There is a wealth of information concerning the organization of neurones in the central nervous systems of bilaterally symmetrical animals, particularly the protostomatous invertebrates. Present concepts of cellular organization in the centre ganglia of the major protostome phyla (i.e. Annelida, Arthropoda and Mollusca) are derived from recent studies involving physiological characterization of individual neurones and subsequent morphological identification by intracellular iontophoresis of dyes. Such studies have generated the paradigm that invertebrate central nervous systems are constructed from identifiable cells or populations of such cells having similar functions. In most cases, these cells are bilaterally paired and homologous in related species (Beltz & Kravitz, 1983; Kramer & Goldman, 1981). Also, it is often possible to recognize homologous sets of neurones repeated in each segmental ganglion (Zipser, 1982). This applies particularly to motor neurones (Ort, Kristan & Stent, 1974) but it is also true of interneurones (Robertson & Pearson, 1983) and sensory neurones (Nicholls & Baylor, 1968; Yau, 1976). Local, unpaired, medial neurones are fairly common (Hoyle, Dagan, Moberly & Colquhoun, 1974; Evans & O’Shea, 1978), whereas asymmetrically paired or unilateral neurones are very rare and normally associated with a gross morphological asymmetry (Chapple, 1977; Mellon, Wilson & Phillips, 1981). The overall organization of central neurones in protostomes is a consequence of bilaterality and cephalization in animals that display a predominantly, anteriorly-directed locomotion.

=======

What you have to do:
Answer these questions on the text about neurone organization in protostomes:
1. Which three phyla does it name as the major protostome phyla?
2. By what technique are individual neurones morphologically identified after physiological characterization?
3. With what are asymmetrically paired or unilateral neurones normally associated?

Listed records:
=======

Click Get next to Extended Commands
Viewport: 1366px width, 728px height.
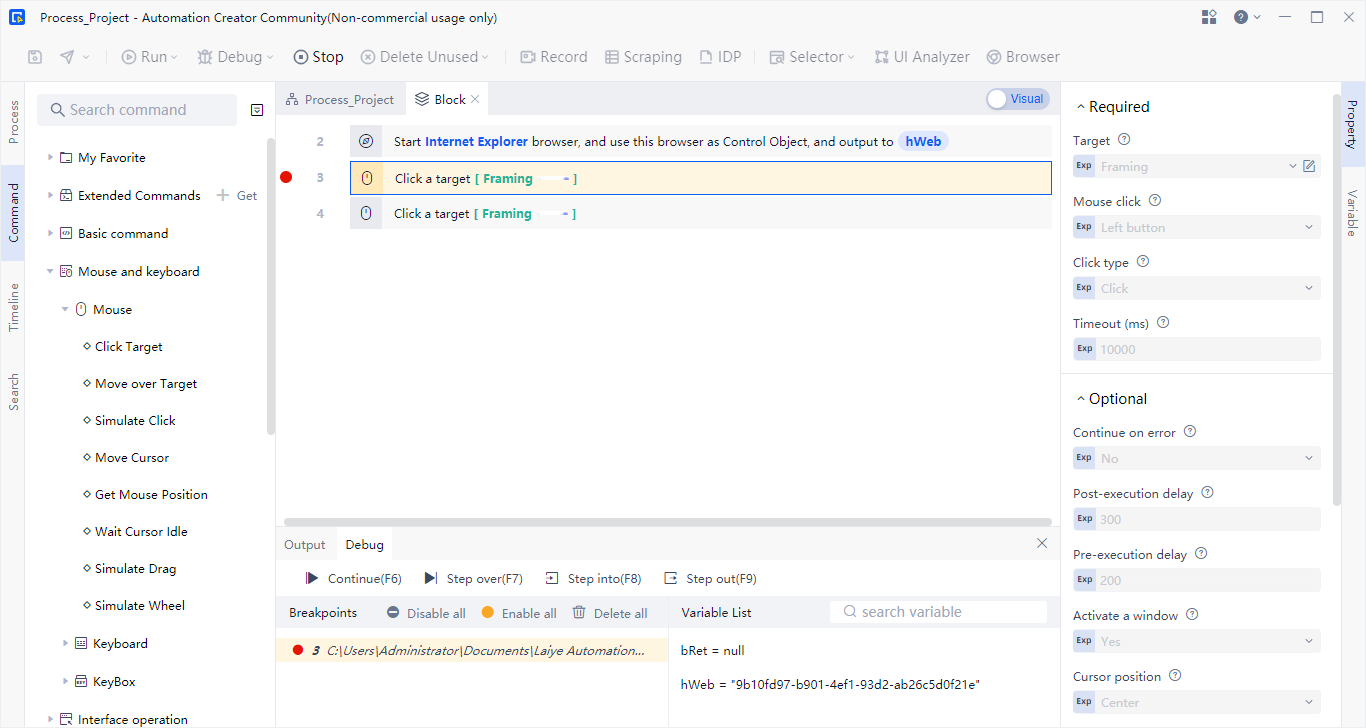(237, 195)
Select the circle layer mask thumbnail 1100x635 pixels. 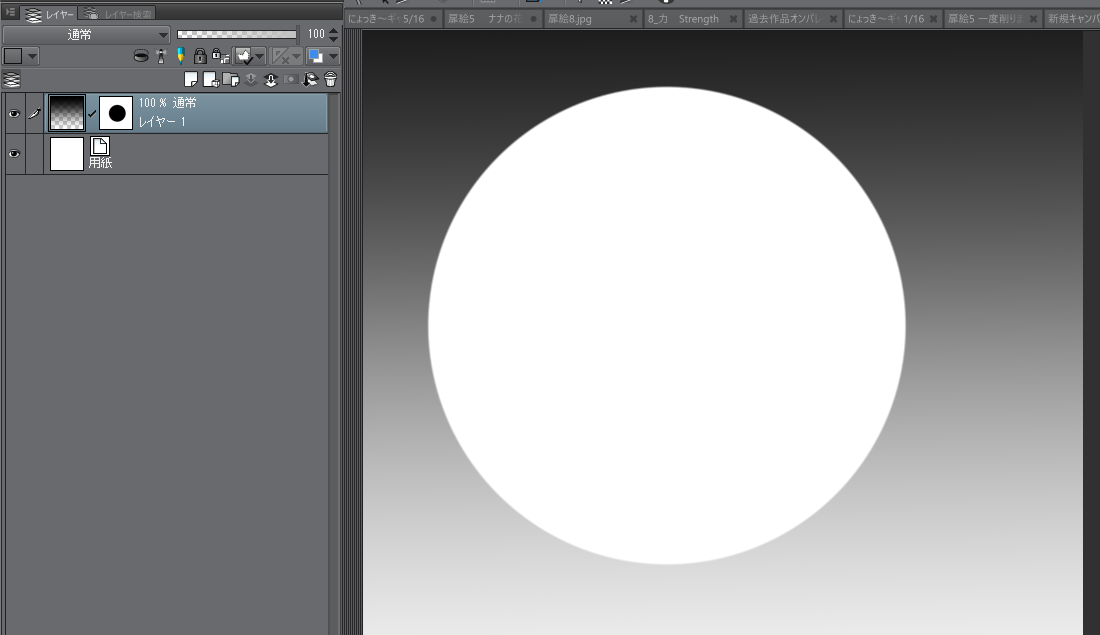117,114
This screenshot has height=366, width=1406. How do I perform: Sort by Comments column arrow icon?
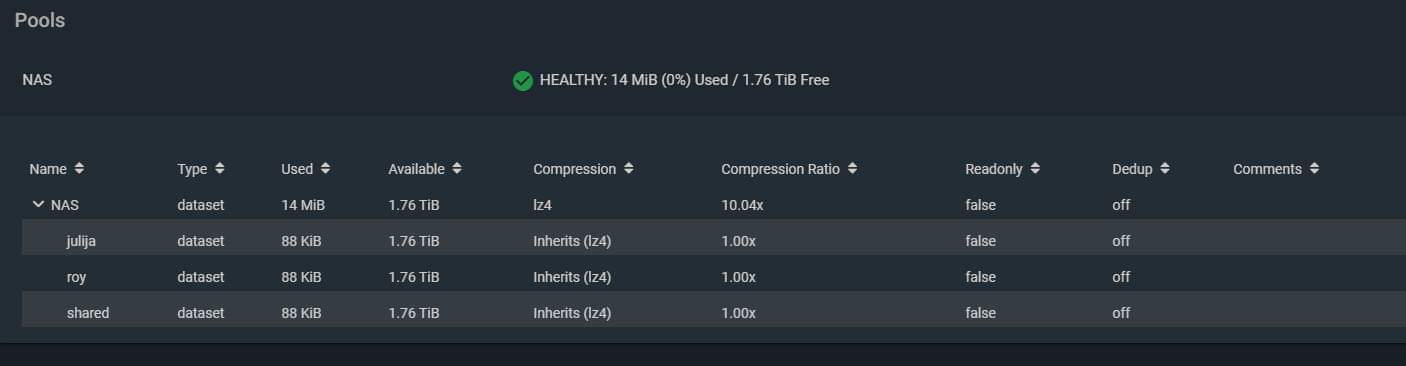point(1314,169)
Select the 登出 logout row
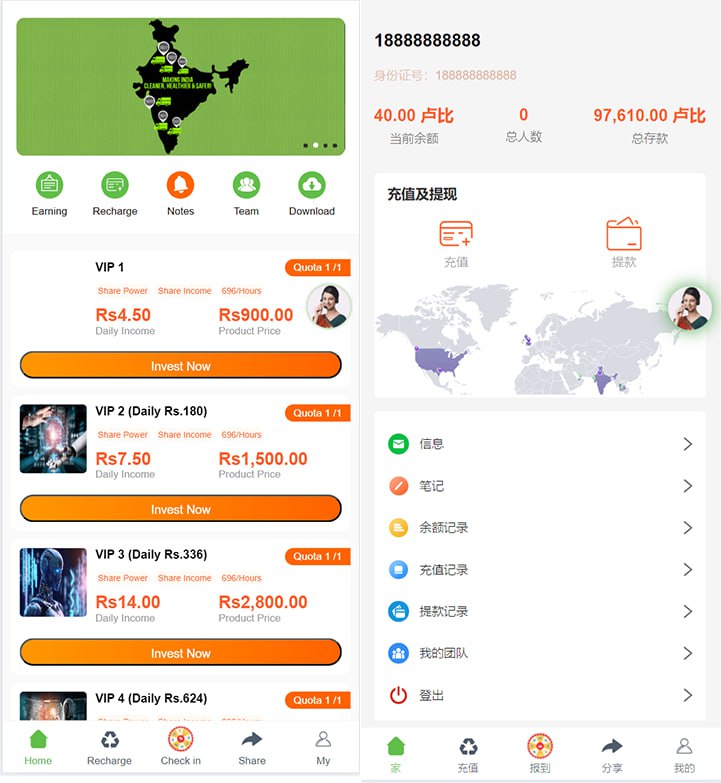 (x=540, y=695)
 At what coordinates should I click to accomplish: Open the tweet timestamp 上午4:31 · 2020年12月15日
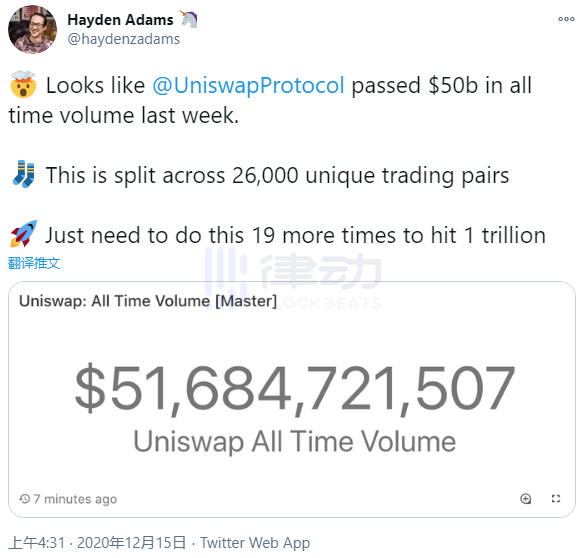click(x=97, y=543)
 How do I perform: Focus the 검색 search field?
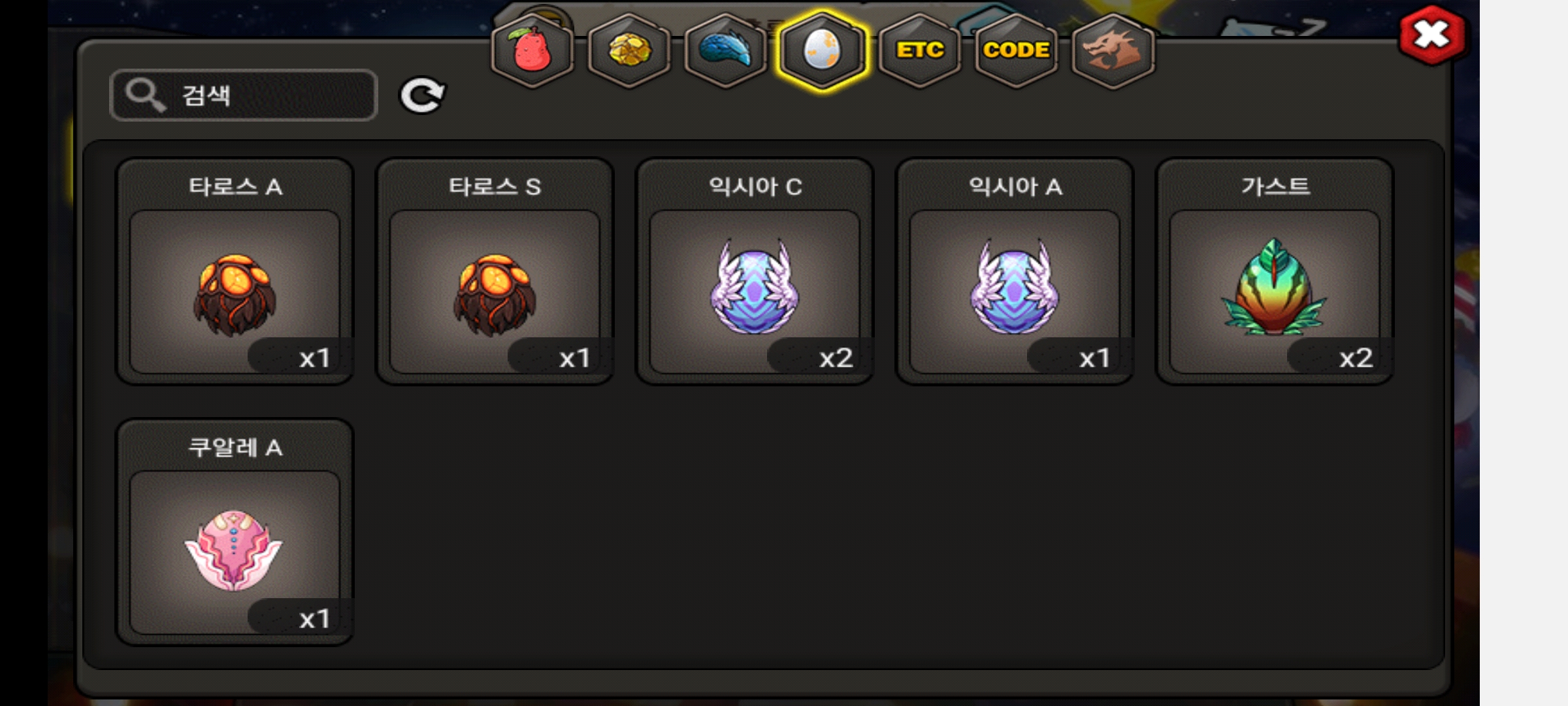244,95
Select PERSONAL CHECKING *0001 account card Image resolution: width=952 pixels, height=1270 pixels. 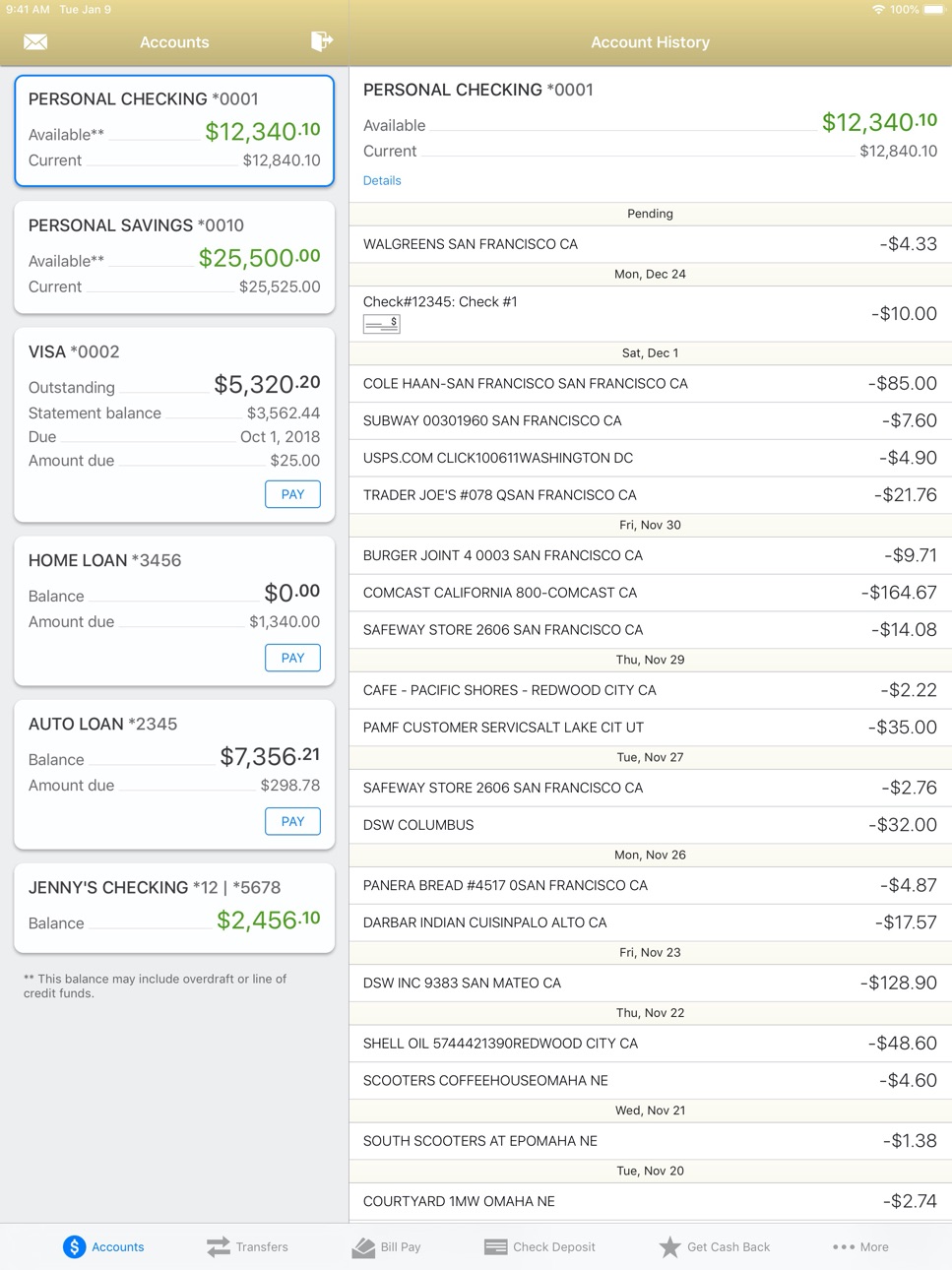point(174,131)
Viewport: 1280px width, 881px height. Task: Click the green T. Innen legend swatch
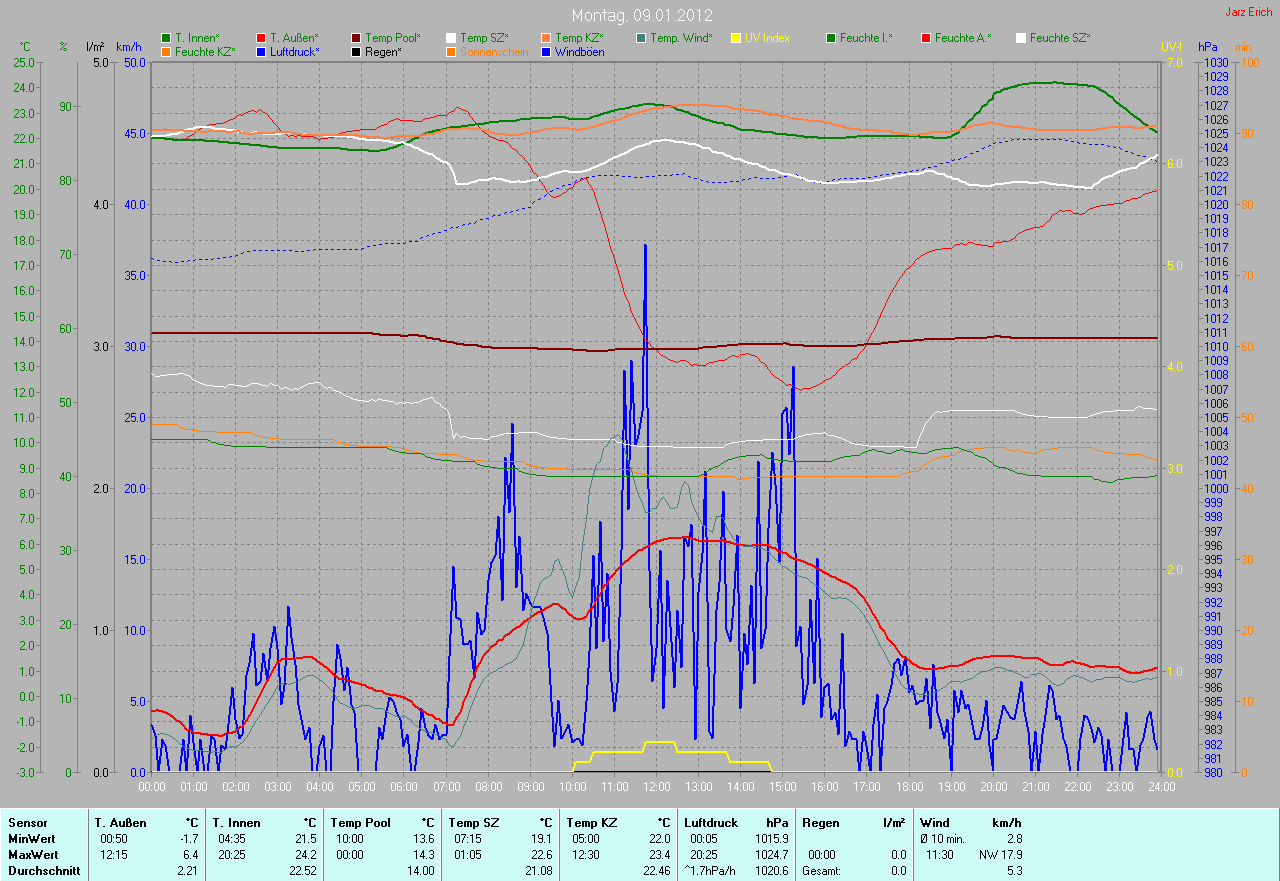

=======

Finished exercise:
1. Annelida, Arthropoda and Mollusca.
2. Intracellular iontophoresis of dyes.
3. A gross morphological asymmetry.